• [Selection]:
++++++++++

Using Unicode in Linux

7470

Author: Michał Kosmulski

Last time we talked about Unicode and its benefits. If you’ve decided you want to reap those benefits yourself, here’s how to convert a Linux system from another encoding system to Unicode.

First of all, check whether you’re already using a Unicode locale. The command locale prints out the values of environmental variables that influence the locale settings. A complete description of their meanings is available in locale man pages. Usually, locale names consist of a lowercase language code followed by an underscore and an uppercase country code (e.g. en_US for U.S. English). Unicode locale names that use UTF-8 encoding additionally end with “.UTF-8.” If such names are present in the output of locale, you are already using a Unicode locale.

If you do need to make the conversion, back up all your important data first, as you’ll be converting your disk’s filesystems. Note that backups made prior to converting the filesystem and thereafter are somewhat incompatible. As we noted last time, the operating system and many utilities do not realize what characters the bytes in file names represent. Among the utilities with this problem is the tar program, which is a popular backup tool. If you are using an en_US locale now and some filename contains the character “ä” (German A umlaut), it is represented as a single byte: hex 0xE4. After you move to UTF-8, it will be represented as two bytes: 0xC3 0xA4. However, neither the filesystem nor tar know that these two different byte sequences can represent the same character. If you restore your old file from backup after moving to a UTF-8 locale, the old one-byte sequence will be used in the restored file’s name, making it different from the new version’s name. Under a UTF-8 locale, this single byte won’t be considered “ä” but rather an invalid UTF-8 sequence, and will be displayed as a placeholder or as an octal representation of the erroneous byte only. So if you restore data from older backups or archives after you move to UTF-8, you may need to run a filename conversion similar to the one we’ll describe below on the extracted files in order to get the filenames correct.

++++++++++

• [Data rows]:
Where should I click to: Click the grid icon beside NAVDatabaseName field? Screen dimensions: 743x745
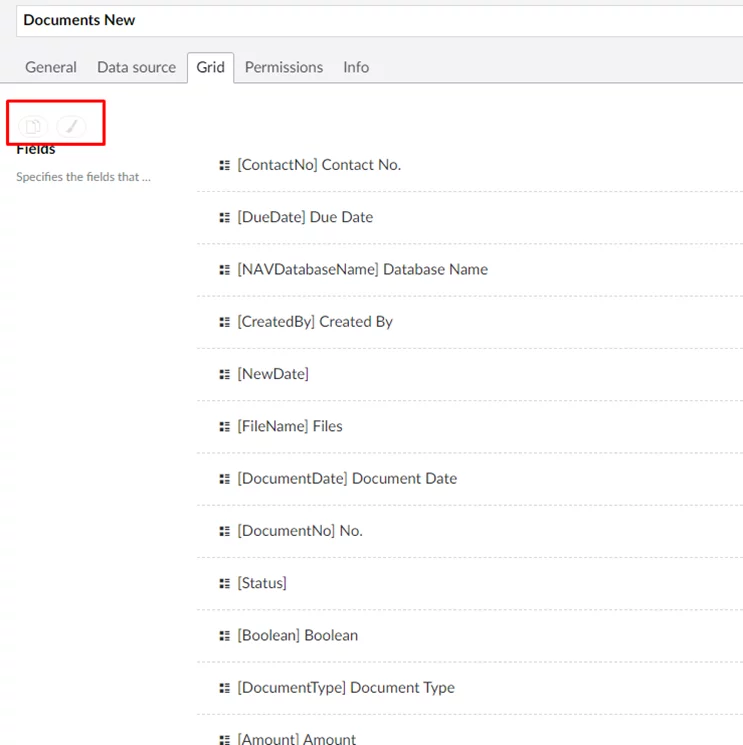tap(225, 270)
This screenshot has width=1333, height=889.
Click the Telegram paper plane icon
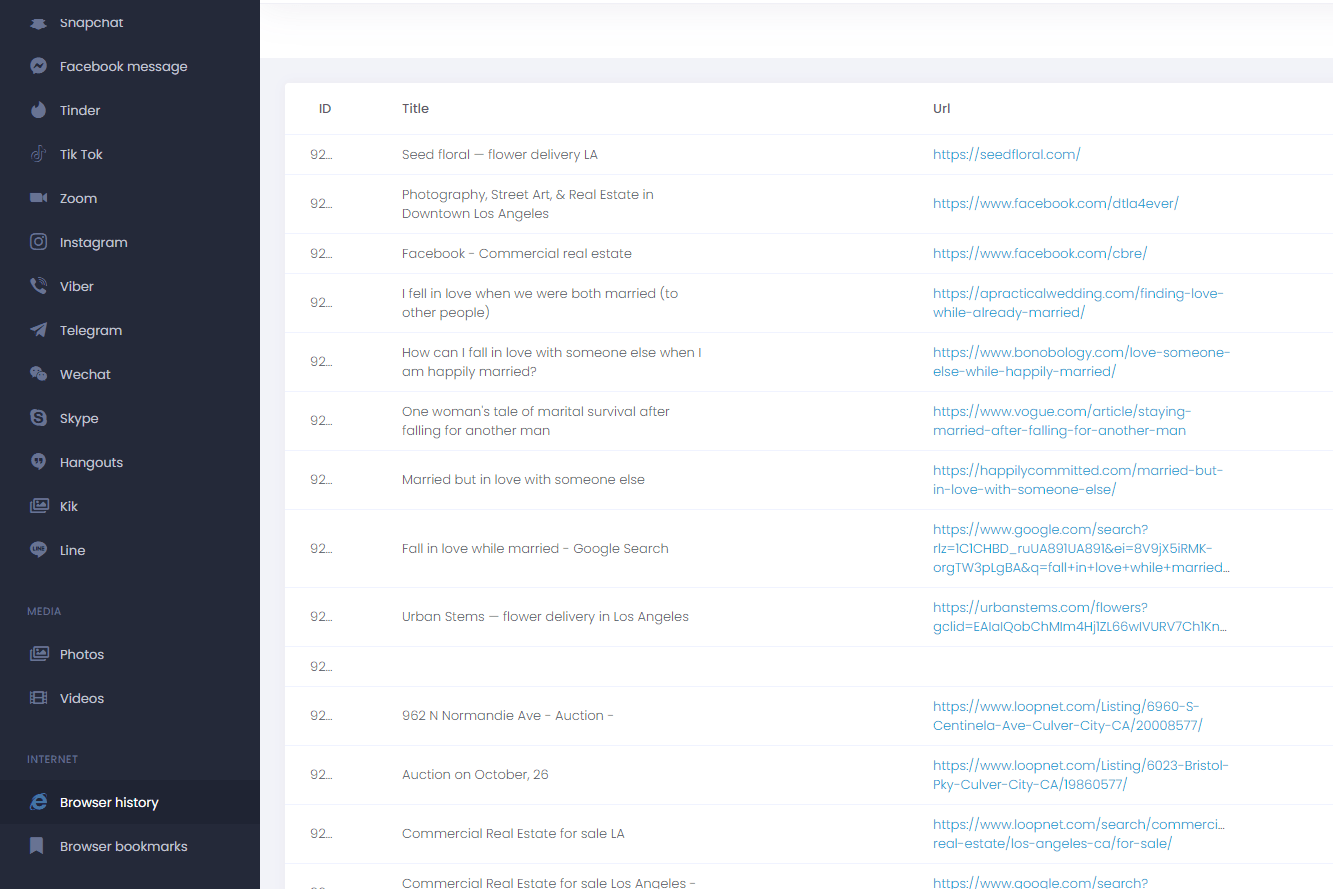point(39,330)
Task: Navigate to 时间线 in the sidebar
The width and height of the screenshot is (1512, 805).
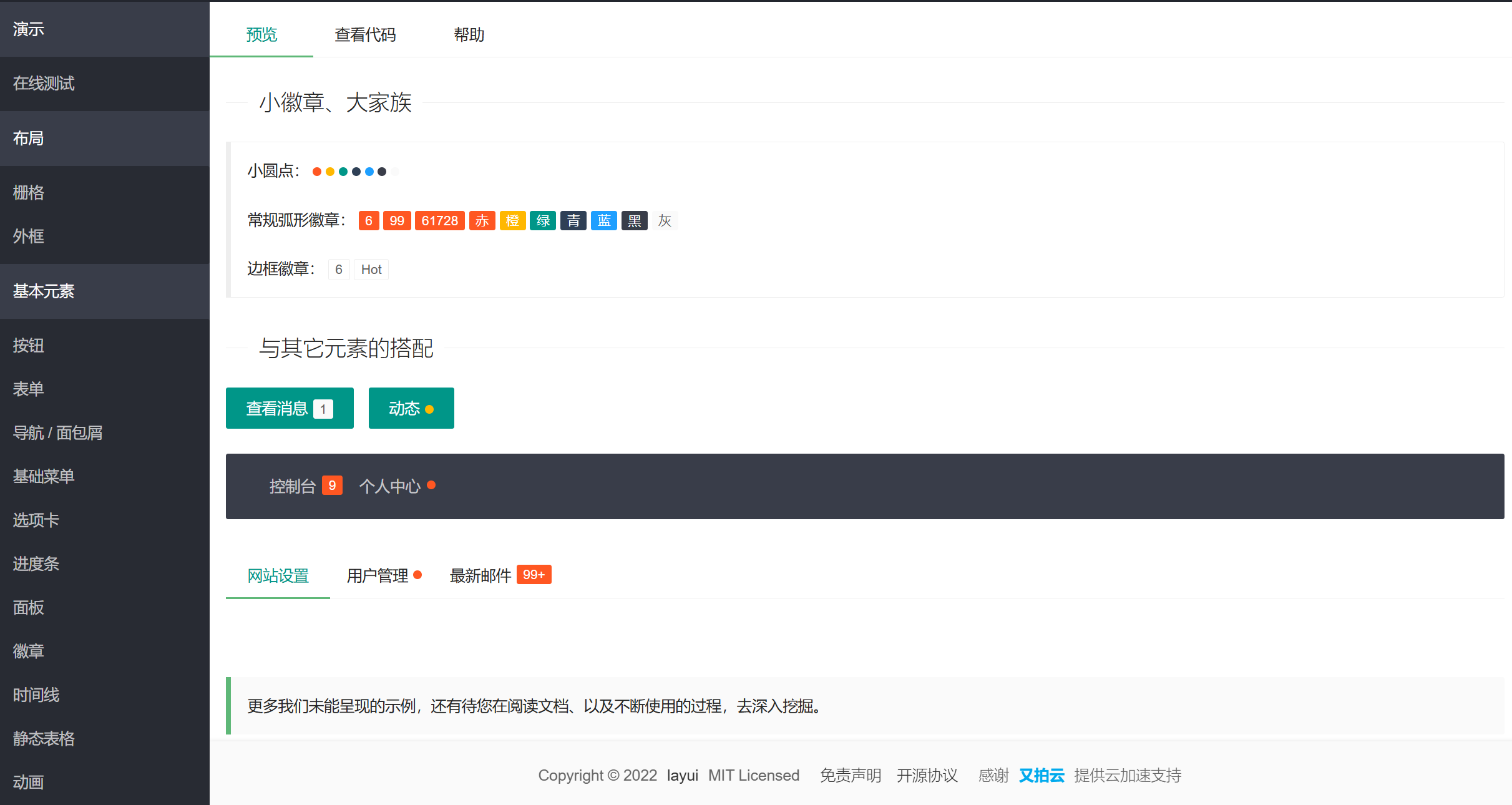Action: 36,695
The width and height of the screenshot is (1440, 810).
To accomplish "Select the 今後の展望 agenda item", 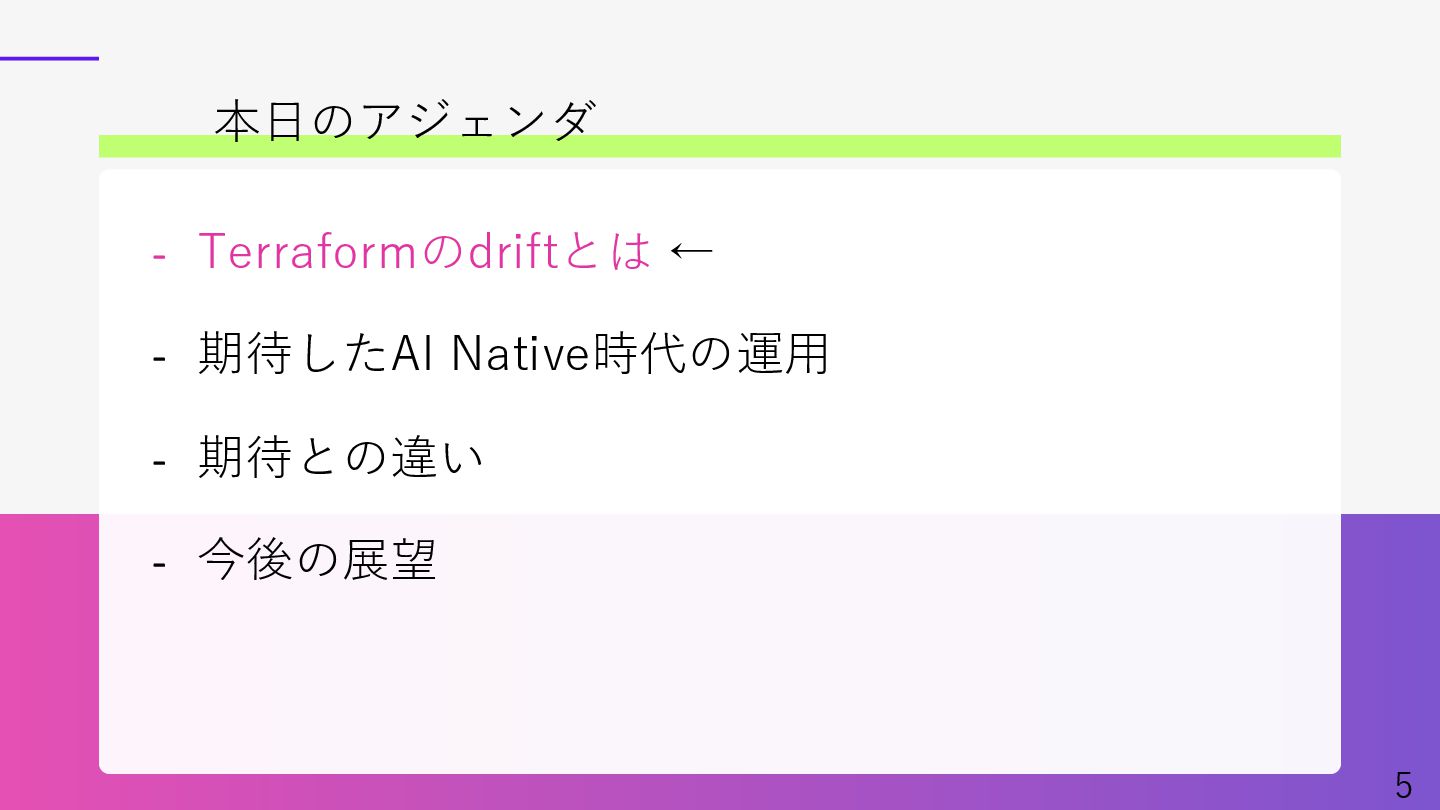I will pyautogui.click(x=317, y=560).
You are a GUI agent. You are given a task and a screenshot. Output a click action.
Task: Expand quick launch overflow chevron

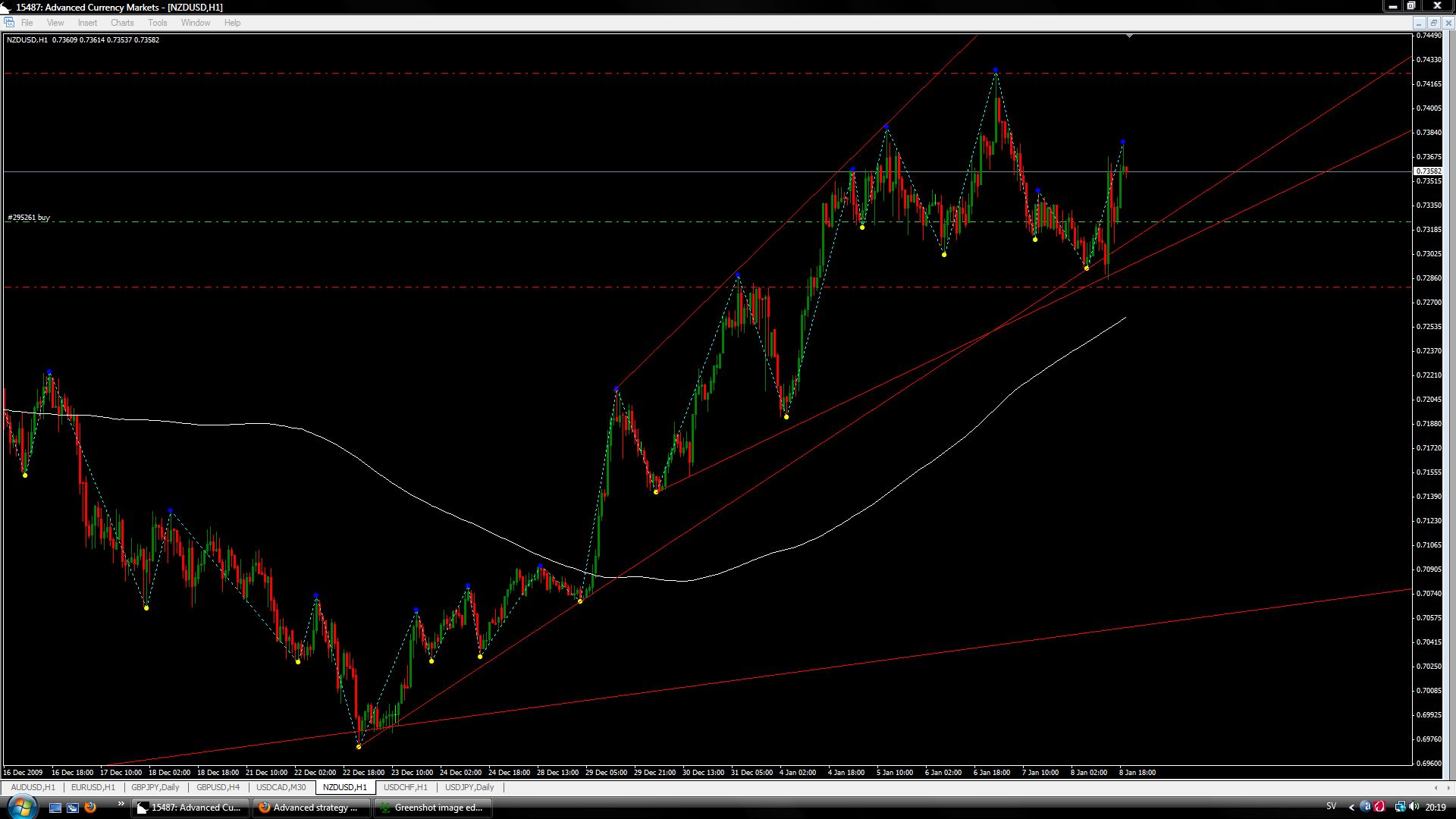tap(121, 804)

++++++++++

• [Goal]:
Return the article above on using Unicode in Linux in full, word for word, with nothing changed.

• [Solution for this task]:
Using Unicode in Linux

7470

Author: Michał Kosmulski

Last time we talked about Unicode and its benefits. If you’ve decided you want to reap those benefits yourself, here’s how to convert a Linux system from another encoding system to Unicode.

First of all, check whether you’re already using a Unicode locale. The command locale prints out the values of environmental variables that influence the locale settings. A complete description of their meanings is available in locale man pages. Usually, locale names consist of a lowercase language code followed by an underscore and an uppercase country code (e.g. en_US for U.S. English). Unicode locale names that use UTF-8 encoding additionally end with “.UTF-8.” If such names are present in the output of locale, you are already using a Unicode locale.

If you do need to make the conversion, back up all your important data first, as you’ll be converting your disk’s filesystems. Note that backups made prior to converting the filesystem and thereafter are somewhat incompatible. As we noted last time, the operating system and many utilities do not realize what characters the bytes in file names represent. Among the utilities with this problem is the tar program, which is a popular backup tool. If you are using an en_US locale now and some filename contains the character “ä” (German A umlaut), it is represented as a single byte: hex 0xE4. After you move to UTF-8, it will be represented as two bytes: 0xC3 0xA4. However, neither the filesystem nor tar know that these two different byte sequences can represent the same character. If you restore your old file from backup after moving to a UTF-8 locale, the old one-byte sequence will be used in the restored file’s name, making it different from the new version’s name. Under a UTF-8 locale, this single byte won’t be considered “ä” but rather an invalid UTF-8 sequence, and will be displayed as a placeholder or as an octal representation of the erroneous byte only. So if you restore data from older backups or archives after you move to UTF-8, you may need to run a filename conversion similar to the one we’ll describe below on the extracted files in order to get the filenames correct.